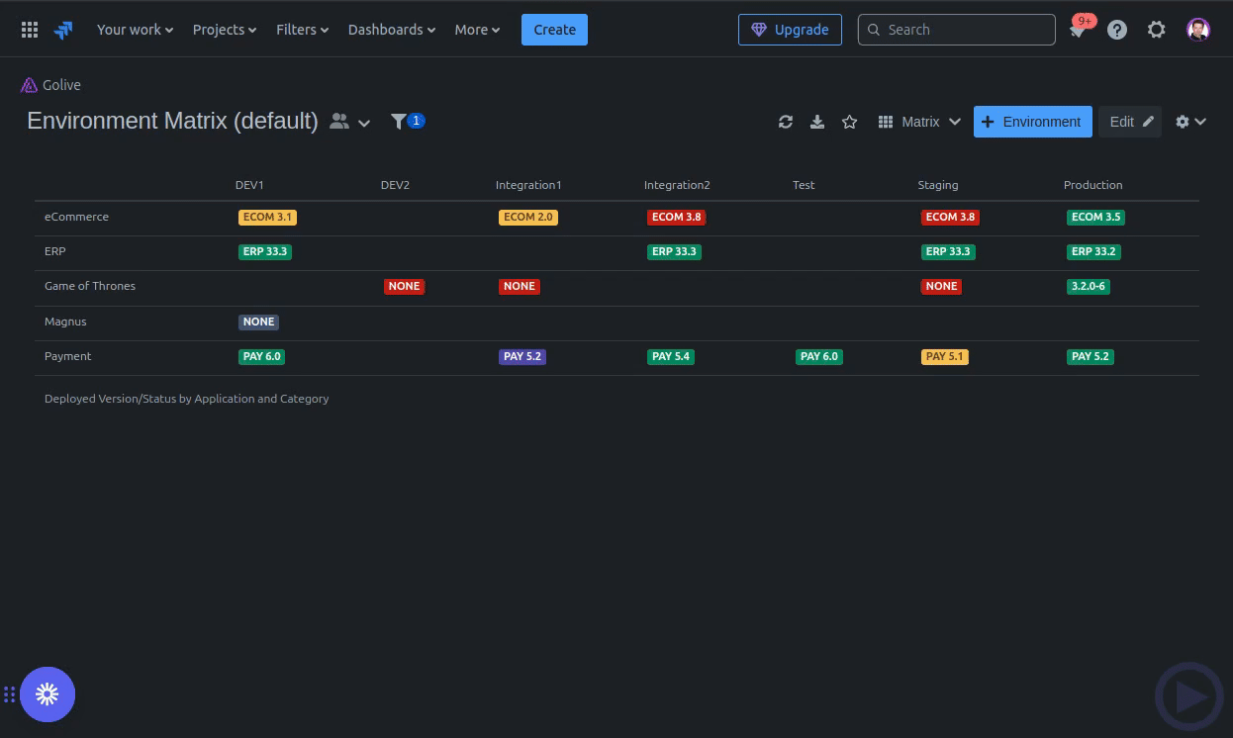1233x738 pixels.
Task: Download the matrix export
Action: coord(817,122)
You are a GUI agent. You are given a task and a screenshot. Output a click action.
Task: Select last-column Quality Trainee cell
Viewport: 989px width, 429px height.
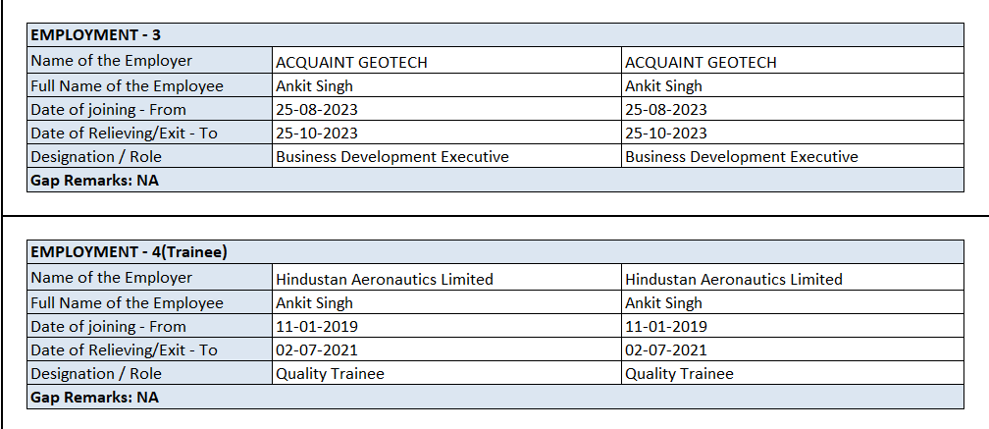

____________________

Copy every item above word for word, leaving out the pictures.

1233x738 pixels.
Task: Download the matrix export
Action: coord(817,122)
You are a GUI agent. You are given a task and a screenshot. Output a click action.
Task: Select last-column Quality Trainee cell
Viewport: 989px width, 429px height.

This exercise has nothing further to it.